The infoiteb told me that I’m 30.71% difficult. As you can see in my results below, I got low manipulation, but higher grandiosity. I joked with a friend that this basically means I’m an example of the Dunning-Kruger effect– a brain bias in which people are basically too incompetent to realize they’re not as smart and capable as they think. And despite her high scores in suspicion and aggression, my friend brushed off that interpretation. “I feel that trait actually makes you brave,” she said. When I found out my editor for this piece also got a high grandiosity score, I was inclined to think of it as merely an outcropping of our creative sensibilities.

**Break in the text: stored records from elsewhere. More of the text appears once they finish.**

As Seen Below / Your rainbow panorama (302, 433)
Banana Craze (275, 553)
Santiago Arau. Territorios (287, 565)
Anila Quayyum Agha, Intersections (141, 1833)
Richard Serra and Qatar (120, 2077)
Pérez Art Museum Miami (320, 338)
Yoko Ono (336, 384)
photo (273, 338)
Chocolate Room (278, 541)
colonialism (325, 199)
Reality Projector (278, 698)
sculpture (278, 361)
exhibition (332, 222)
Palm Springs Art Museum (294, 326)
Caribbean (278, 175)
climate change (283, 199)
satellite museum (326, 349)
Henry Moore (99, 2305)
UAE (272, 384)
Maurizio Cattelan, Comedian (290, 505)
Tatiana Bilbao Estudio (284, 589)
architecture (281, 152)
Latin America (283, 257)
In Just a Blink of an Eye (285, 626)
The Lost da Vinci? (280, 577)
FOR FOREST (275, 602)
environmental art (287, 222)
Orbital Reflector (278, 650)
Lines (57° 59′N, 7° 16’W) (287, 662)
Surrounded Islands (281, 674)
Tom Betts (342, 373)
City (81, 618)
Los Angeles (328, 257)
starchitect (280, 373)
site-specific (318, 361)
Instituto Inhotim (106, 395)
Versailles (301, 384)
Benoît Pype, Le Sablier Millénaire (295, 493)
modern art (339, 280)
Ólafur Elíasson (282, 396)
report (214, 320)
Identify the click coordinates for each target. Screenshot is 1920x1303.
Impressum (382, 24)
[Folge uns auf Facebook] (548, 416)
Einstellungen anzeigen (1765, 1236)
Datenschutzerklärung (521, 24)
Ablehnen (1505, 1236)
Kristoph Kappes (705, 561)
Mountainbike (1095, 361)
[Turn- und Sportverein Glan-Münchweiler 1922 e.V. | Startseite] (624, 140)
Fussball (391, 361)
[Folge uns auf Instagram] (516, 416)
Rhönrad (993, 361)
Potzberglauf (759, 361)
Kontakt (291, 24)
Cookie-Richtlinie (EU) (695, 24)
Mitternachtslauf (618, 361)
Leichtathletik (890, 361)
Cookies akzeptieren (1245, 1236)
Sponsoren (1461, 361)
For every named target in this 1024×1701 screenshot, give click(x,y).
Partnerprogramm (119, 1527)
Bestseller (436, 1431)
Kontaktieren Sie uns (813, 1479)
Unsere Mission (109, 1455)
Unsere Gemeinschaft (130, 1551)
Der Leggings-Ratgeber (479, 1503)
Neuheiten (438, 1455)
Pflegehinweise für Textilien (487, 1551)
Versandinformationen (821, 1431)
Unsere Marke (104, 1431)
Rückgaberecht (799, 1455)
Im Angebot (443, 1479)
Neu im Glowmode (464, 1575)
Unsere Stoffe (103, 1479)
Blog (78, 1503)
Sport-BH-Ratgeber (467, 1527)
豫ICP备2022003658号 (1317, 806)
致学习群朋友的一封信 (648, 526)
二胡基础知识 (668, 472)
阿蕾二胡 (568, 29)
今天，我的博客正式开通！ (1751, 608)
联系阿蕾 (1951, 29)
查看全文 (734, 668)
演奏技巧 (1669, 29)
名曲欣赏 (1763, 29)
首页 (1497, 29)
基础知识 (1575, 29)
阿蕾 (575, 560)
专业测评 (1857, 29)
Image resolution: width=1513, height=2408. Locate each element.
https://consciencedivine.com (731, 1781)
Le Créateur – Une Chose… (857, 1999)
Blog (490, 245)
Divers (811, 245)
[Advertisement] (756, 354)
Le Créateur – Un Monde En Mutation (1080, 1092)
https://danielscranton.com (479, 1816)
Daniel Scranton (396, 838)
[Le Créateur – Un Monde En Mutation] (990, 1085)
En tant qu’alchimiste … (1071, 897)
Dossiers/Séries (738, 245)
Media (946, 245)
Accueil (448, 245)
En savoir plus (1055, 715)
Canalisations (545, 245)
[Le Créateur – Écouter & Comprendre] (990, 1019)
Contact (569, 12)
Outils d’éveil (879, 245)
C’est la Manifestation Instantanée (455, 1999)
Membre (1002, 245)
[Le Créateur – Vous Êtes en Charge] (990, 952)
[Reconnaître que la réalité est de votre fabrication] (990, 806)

These interactions opened somewhat of a door for me. In them, I saw potential to flip every one of my “so-called” vices into a virtue. Think about it: Are we “dominant,” or are we assertive? Are we “suspicious,” or are we full of healthy skepticism? In my experience, while we often see evil and good as separate entities that live within us, they are usually deeply connected. Maybe a part of learning about ourselves during this pandemic, and a part of getting out of our anxious, catastrophizing heads, will come from our choice to see our good qualities instead of dwelling on the bad ones.


I followed up with Smith to see if I was headed the right direction.


” Personality tests are a way to manage anxiety,” she said. “It’s naturally calming to be assigned to a group. It seems to say, hey, it’s okay to be this way.” Smith told me that she thinks the infoiteb is useful for measuring our self-awareness in that way.

” Truly the most difficult people are the ones who have no self-awareness,” she explained. “They are really unable to evaluate their actions objectively.”.

So here’s what I’ve come to: The fact that I took this quiz at all– or the fact that you, the reader, now want to take the quiz– shows that we are curious about ourselves and we are self-aware enough to recognize our flaws, both of which are good things. Most of us are trying to do our best, not just during this pandemic but all the time. Our best usually means trying to do right by our friends, families, and colleagues.

We should also consider that the real people to worry about are not ourselves, but the people who would not take this quiz at all. According to Smith’s logic, truly dark personalities aren’t worried about identifying why they are dark. They operate under the principle that they should get opportunities simply because they want them, and their actions hurt others more than themselves. It’s the same kind of narcissism that prevents people from wearing a mask during the pandemic– they’re willing to put everyone at risk for the sake of their ego.

If you took the quiz and found out you’re a little grandiose or suspicious or whatever– then try to do as I now do, and seriously, don’t worry about it. Our participation alone demonstrates our desire to do right by others. That’s the first step towards better cooperation and collaboration in any kind of relationship or work environment.

That, and never scheduling a meeting that could’ve been an email.

* Chelsea Sleep informed us that she hadn’t heard of the Difficult Person Test before we sent it to her, and didn’t contribute to the language or creation of it, but IDRLabs confirms they used her research to create it.